» **WHAT YOU ARE ASKED TO DO**:
Your copy of the data should match it exactly, leaving out only the pictures.

» **THE DATA**:

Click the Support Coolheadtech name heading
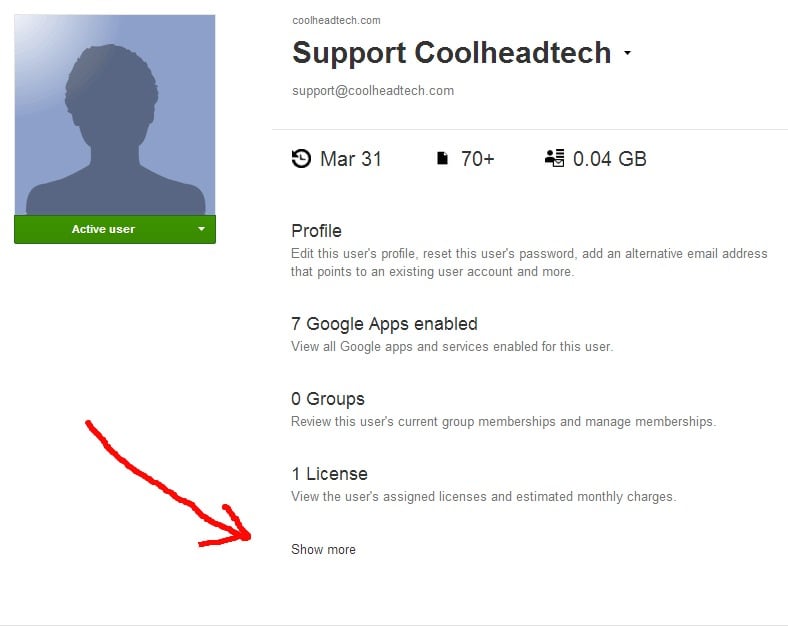 (x=451, y=53)
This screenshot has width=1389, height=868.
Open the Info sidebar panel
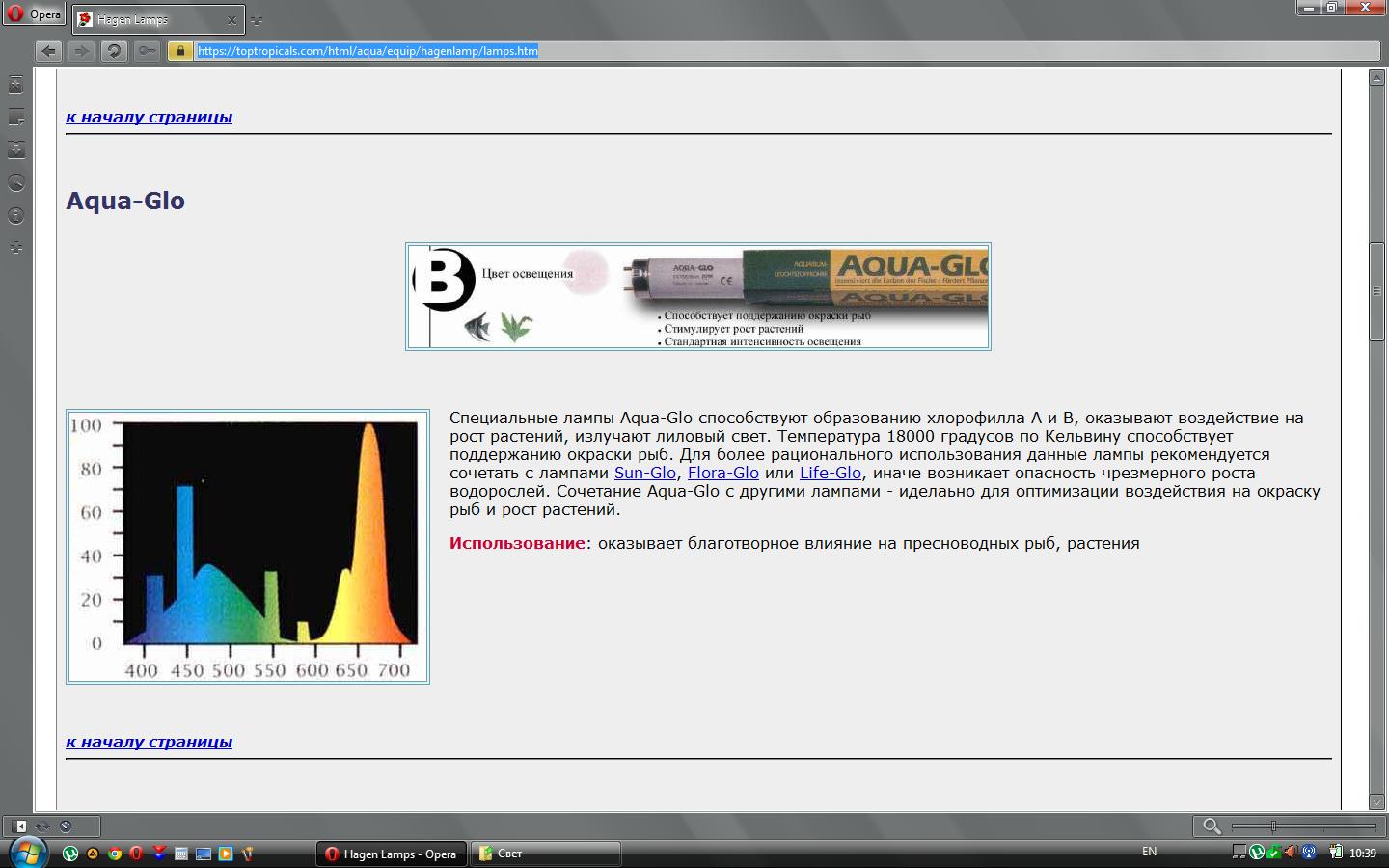click(x=15, y=215)
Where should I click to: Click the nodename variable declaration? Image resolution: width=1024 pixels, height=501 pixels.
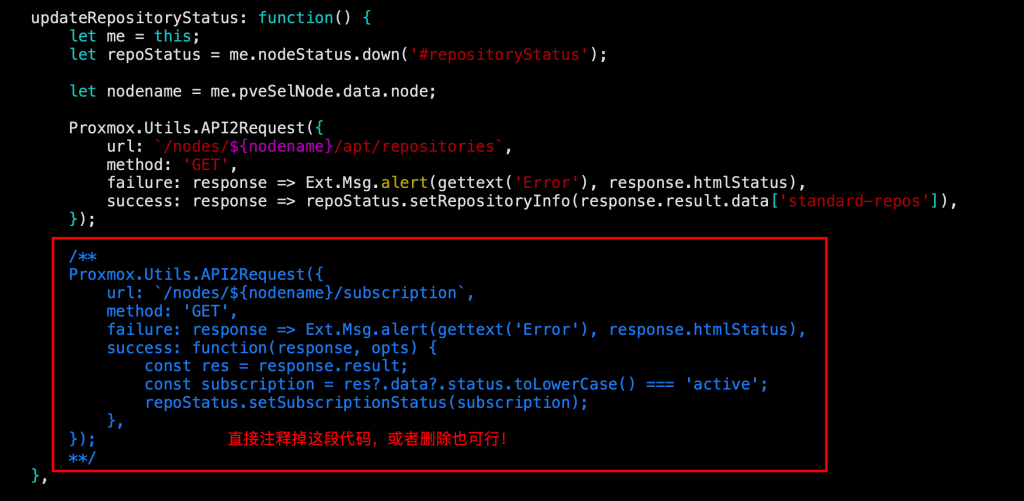click(252, 91)
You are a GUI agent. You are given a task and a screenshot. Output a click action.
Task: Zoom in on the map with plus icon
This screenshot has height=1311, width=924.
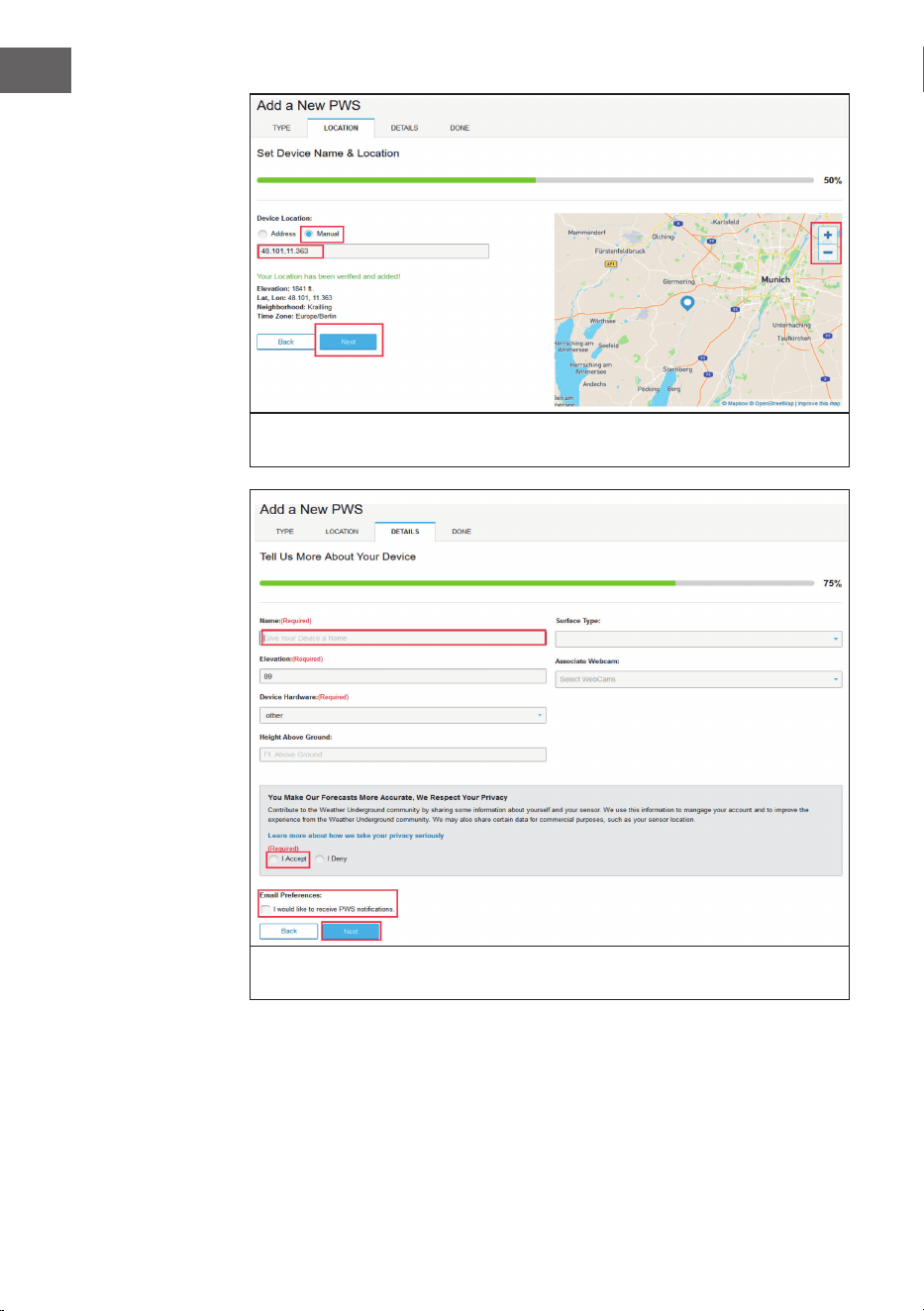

» **ANSWER TO THIS TASK**:
Click the Support Coolheadtech name heading
 (x=451, y=53)
This screenshot has width=1389, height=868.
Open the Info sidebar panel
click(x=15, y=215)
Where should I click to: Click the nodename variable declaration? Image resolution: width=1024 pixels, height=501 pixels.
click(252, 91)
You are a GUI agent. You are given a task and a screenshot. Output a click action.
Task: Zoom in on the map with plus icon
This screenshot has height=1311, width=924.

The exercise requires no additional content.